Instructions for the task: Gather each line of the items below that contains the word "pixels" and copy those lines out in full.
== == ==
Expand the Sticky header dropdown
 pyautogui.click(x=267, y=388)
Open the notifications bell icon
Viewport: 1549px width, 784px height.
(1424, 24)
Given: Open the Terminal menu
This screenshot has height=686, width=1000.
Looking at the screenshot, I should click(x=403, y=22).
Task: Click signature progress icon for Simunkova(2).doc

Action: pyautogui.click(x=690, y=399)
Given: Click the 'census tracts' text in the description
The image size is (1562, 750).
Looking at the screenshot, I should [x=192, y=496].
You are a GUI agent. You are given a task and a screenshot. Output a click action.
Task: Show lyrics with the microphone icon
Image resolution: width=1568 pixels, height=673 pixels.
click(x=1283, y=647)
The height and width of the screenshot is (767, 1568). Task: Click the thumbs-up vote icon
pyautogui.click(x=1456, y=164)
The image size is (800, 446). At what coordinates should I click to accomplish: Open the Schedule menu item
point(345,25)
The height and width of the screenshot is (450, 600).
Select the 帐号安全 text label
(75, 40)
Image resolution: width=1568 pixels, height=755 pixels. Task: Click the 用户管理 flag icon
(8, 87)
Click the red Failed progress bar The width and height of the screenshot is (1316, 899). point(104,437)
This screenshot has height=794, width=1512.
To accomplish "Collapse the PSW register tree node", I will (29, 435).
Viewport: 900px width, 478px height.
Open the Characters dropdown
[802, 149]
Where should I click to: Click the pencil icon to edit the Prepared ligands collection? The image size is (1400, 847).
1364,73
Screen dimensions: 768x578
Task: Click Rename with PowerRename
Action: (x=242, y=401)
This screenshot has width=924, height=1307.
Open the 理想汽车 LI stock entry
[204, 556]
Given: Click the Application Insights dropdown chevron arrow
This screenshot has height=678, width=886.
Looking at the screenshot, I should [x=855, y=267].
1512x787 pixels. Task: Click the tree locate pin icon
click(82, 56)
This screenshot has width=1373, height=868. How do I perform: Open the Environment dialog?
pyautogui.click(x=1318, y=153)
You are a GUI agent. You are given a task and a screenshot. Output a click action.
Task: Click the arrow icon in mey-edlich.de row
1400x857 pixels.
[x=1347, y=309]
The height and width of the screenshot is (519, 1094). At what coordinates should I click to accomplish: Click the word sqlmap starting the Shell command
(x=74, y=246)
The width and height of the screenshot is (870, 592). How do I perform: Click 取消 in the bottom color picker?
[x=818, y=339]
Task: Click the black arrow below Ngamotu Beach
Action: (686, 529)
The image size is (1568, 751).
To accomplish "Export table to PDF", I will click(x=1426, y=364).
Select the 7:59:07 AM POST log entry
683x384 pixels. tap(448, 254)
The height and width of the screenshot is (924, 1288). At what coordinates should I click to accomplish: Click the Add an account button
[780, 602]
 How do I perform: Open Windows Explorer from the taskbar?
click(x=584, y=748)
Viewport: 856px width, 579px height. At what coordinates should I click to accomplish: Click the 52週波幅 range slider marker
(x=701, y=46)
== == ==
Exercise output:
Image resolution: width=1568 pixels, height=673 pixels.
Image resolution: width=1568 pixels, height=755 pixels. Task: Click the 用户管理 flag icon
1512x787 pixels. Task: Click the tree locate pin icon
1400x857 pixels.
683x384 pixels. tap(448, 254)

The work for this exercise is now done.